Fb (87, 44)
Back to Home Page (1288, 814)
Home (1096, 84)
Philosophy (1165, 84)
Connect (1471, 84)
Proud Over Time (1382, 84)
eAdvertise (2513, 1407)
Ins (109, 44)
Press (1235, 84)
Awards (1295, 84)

== == ==

- [The task] Transcribe every line above, character for character.

- [Response to this task]
Fb (87, 44)
Back to Home Page (1288, 814)
Home (1096, 84)
Philosophy (1165, 84)
Connect (1471, 84)
Proud Over Time (1382, 84)
eAdvertise (2513, 1407)
Ins (109, 44)
Press (1235, 84)
Awards (1295, 84)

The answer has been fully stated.